Stored data

[Start of section]

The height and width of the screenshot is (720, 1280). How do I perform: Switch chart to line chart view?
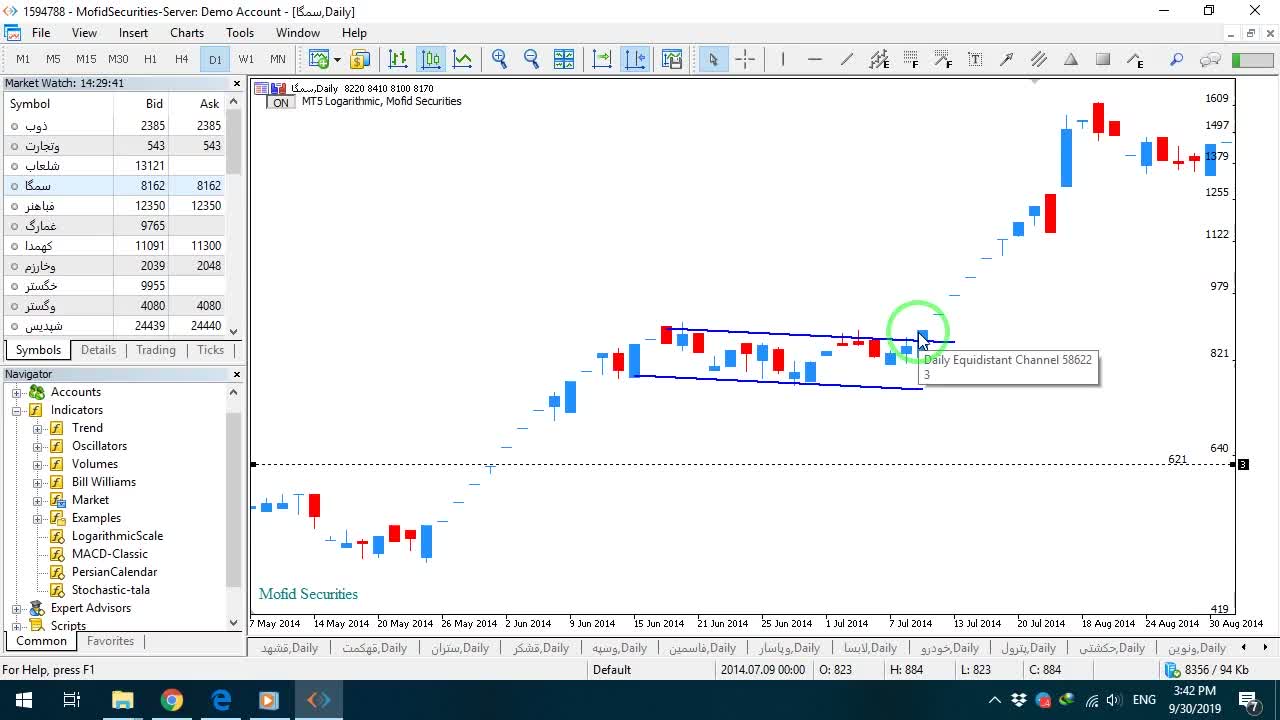(462, 59)
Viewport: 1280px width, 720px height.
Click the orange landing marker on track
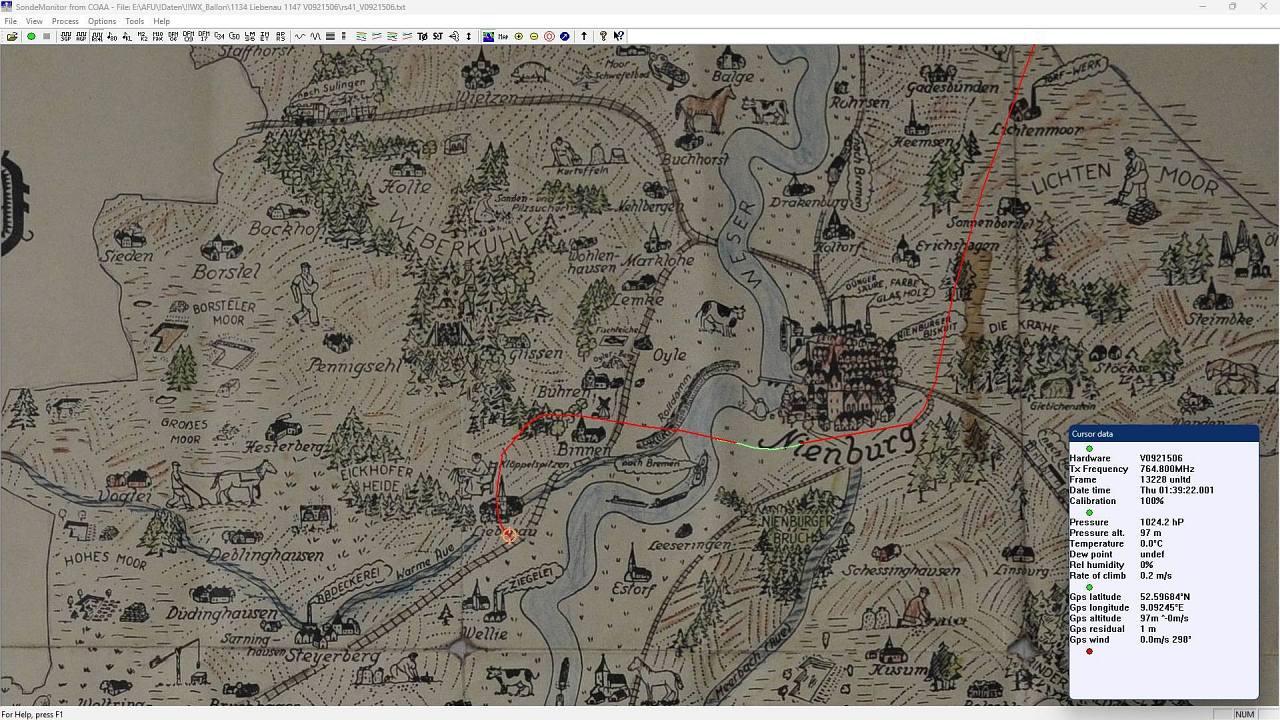[509, 535]
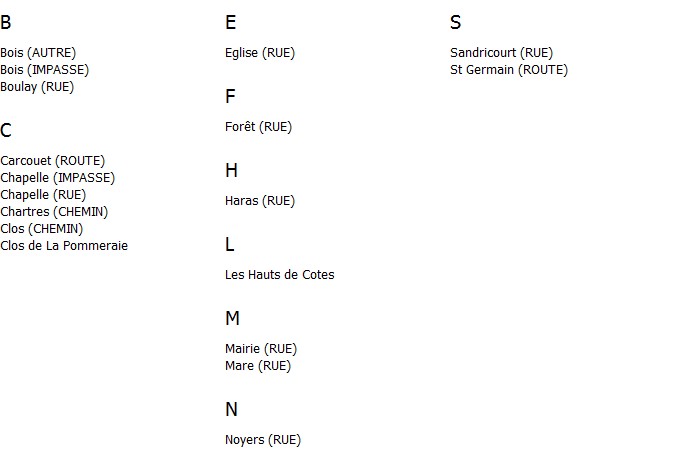Select the Clos (CHEMIN) entry
The width and height of the screenshot is (675, 456).
pos(41,229)
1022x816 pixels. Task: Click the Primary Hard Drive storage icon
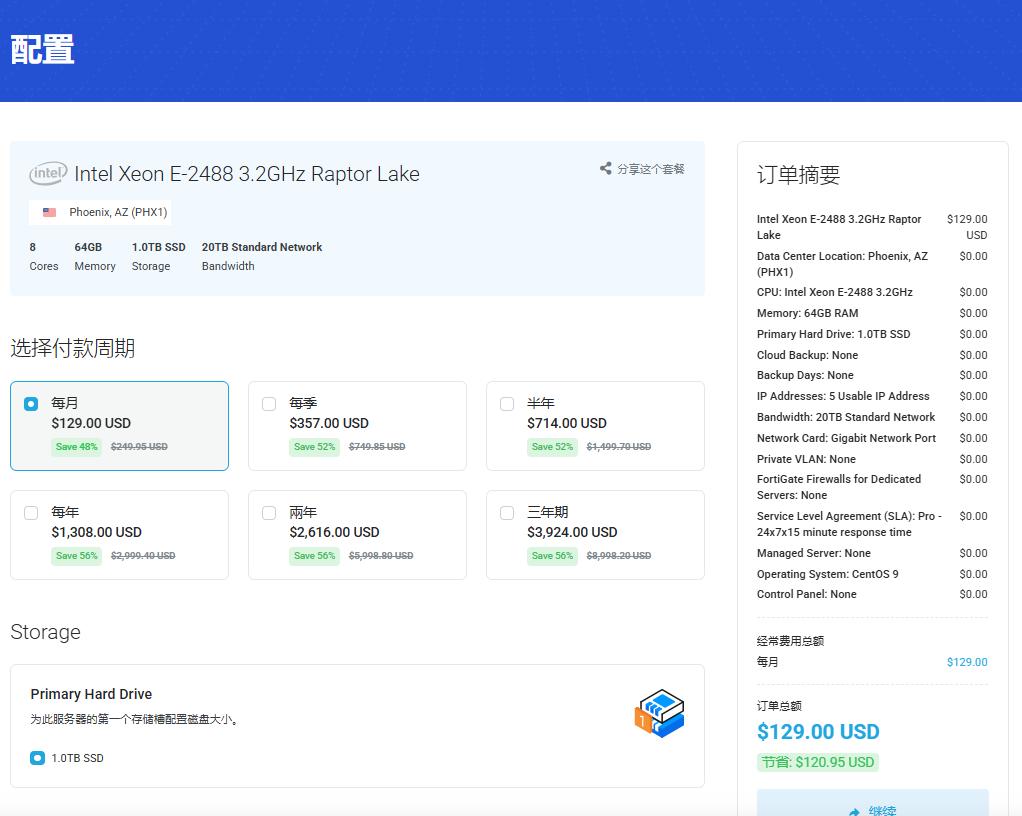[659, 713]
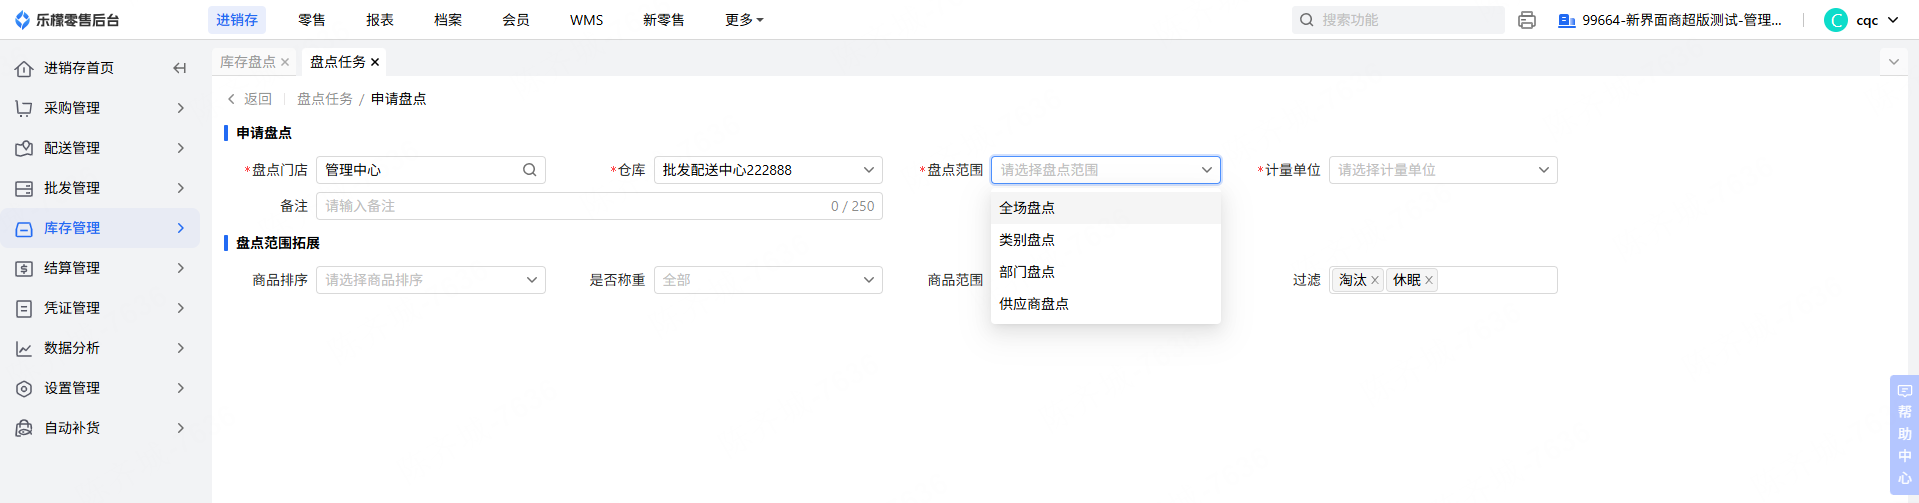Click the printer icon in top bar
The width and height of the screenshot is (1919, 503).
click(1526, 20)
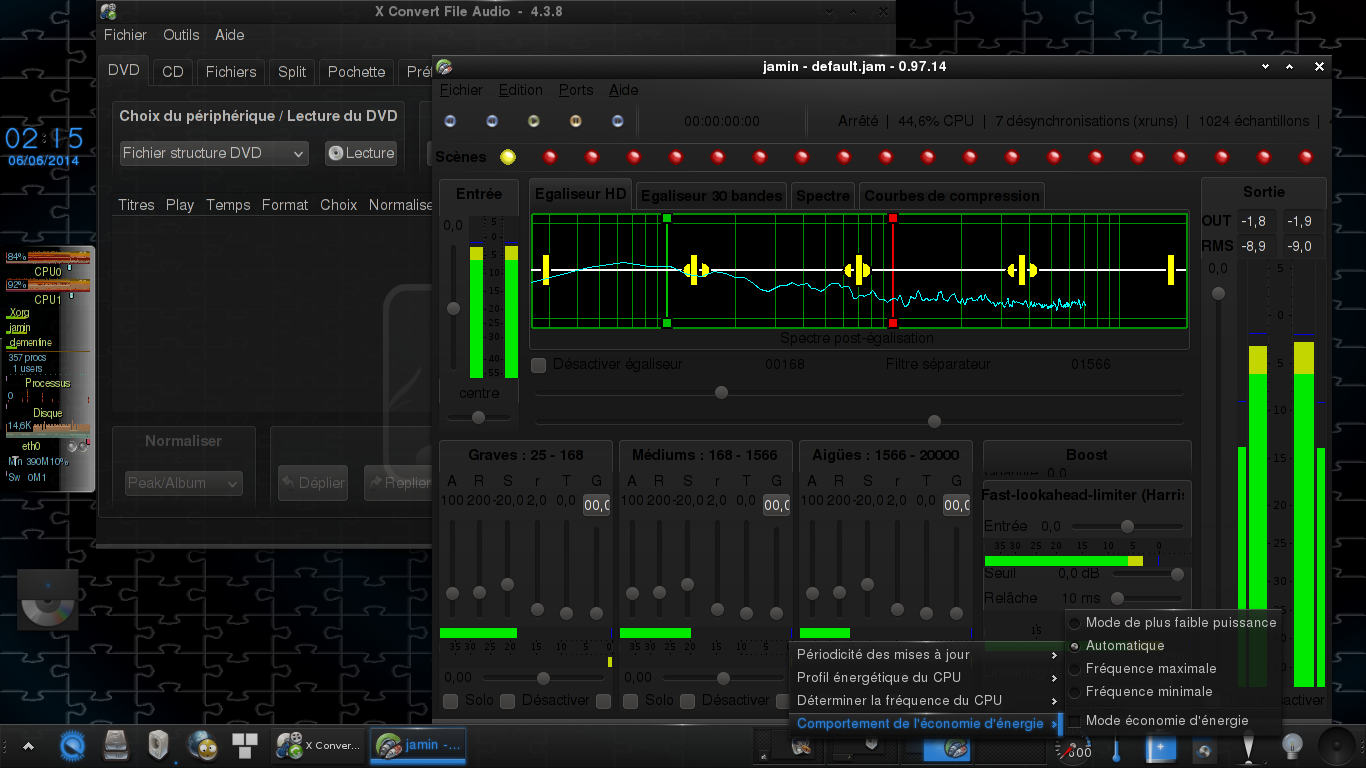Click the jamin window title bar icon

tap(444, 67)
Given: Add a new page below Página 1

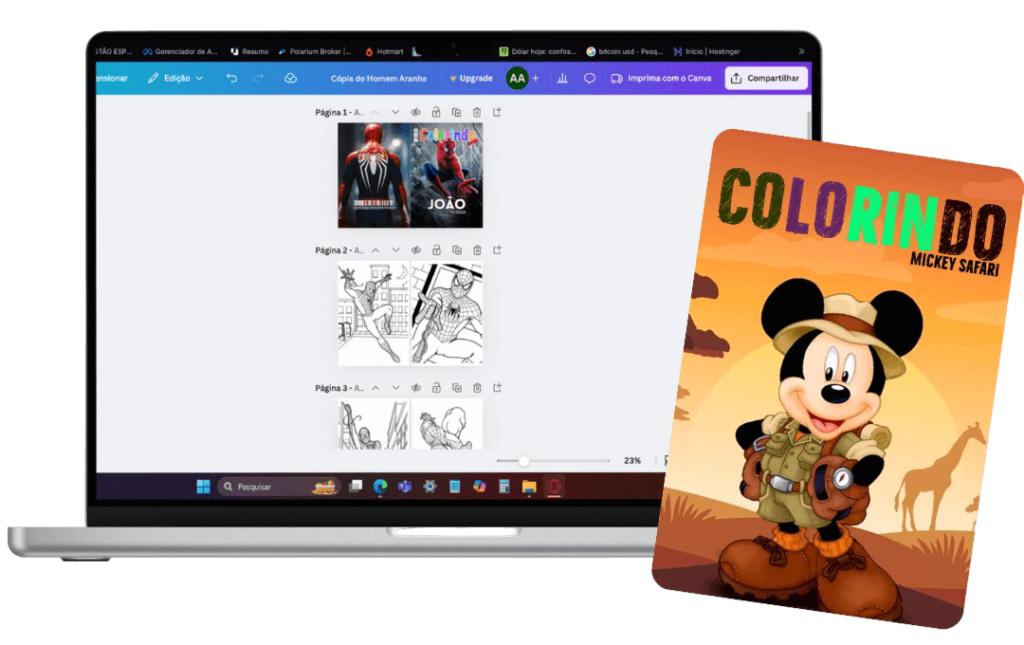Looking at the screenshot, I should [x=497, y=112].
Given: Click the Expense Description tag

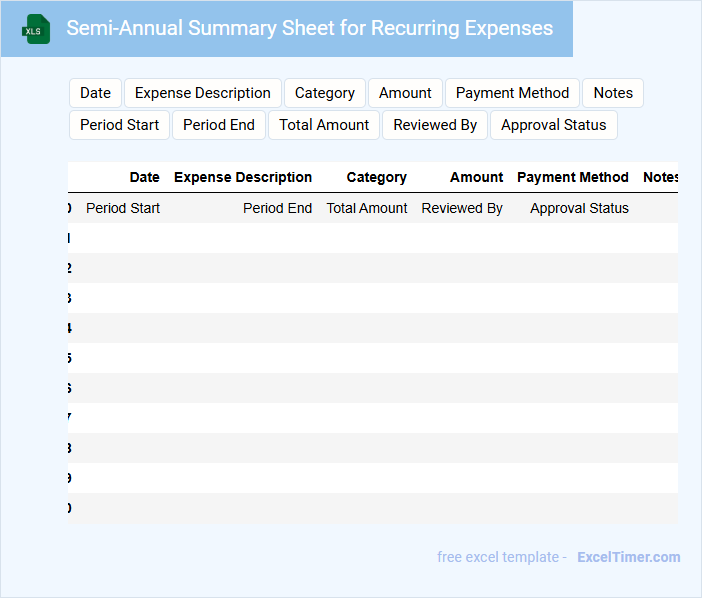Looking at the screenshot, I should (x=203, y=93).
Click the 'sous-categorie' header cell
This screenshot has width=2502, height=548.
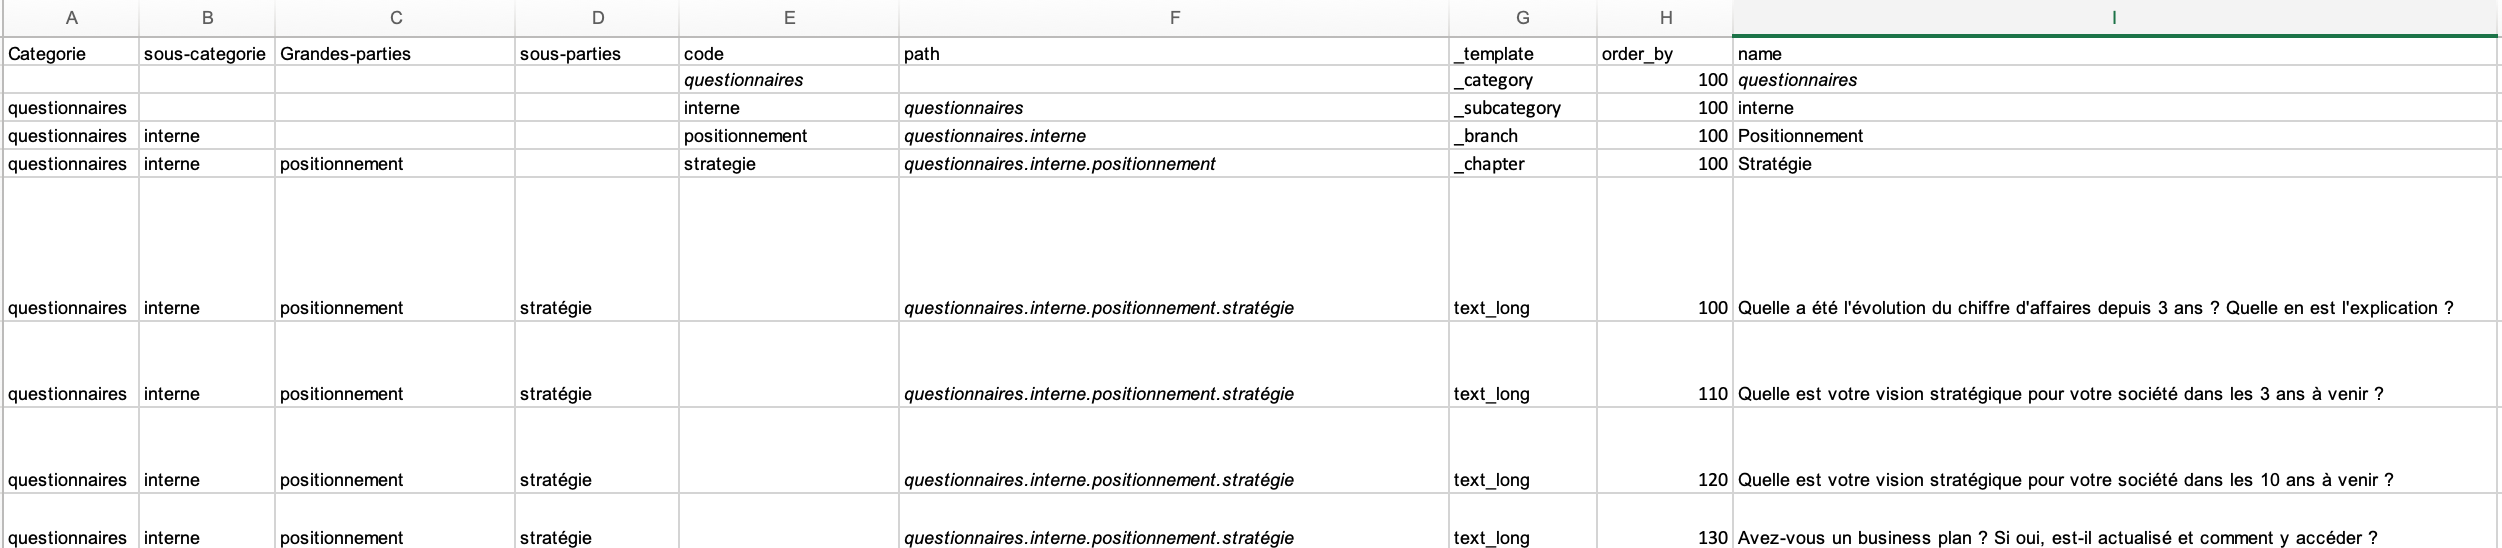[x=207, y=53]
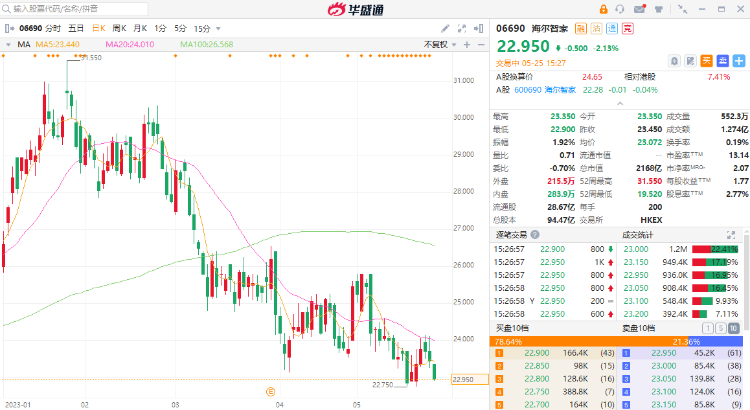Open the mail messages icon

[640, 9]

[End of section]

### [WHAT THE TASK ASKS]
If a record contains a picture, drop the picture and repeat the rest exactly.

### [TASK SOLUTION]
The height and width of the screenshot is (720, 1280). How do I perform: Switch chart to line chart view?
(462, 59)
Viewport: 1280px width, 720px height.
Click the orange landing marker on track
[509, 535]
Select the Clos (CHEMIN) entry
The width and height of the screenshot is (675, 456).
pos(41,229)
1022x816 pixels. Task: Click the Primary Hard Drive storage icon
[659, 713]
Click the printer icon in top bar
The width and height of the screenshot is (1919, 503).
click(1526, 20)
Click the jamin window title bar icon

tap(444, 67)
Given: Add a new page below Página 1

Looking at the screenshot, I should [x=497, y=112].
Given: Click the Expense Description tag

Looking at the screenshot, I should (x=203, y=93).
Click the 'sous-categorie' header cell
This screenshot has width=2502, height=548.
[x=207, y=53]
Open the mail messages icon

[640, 9]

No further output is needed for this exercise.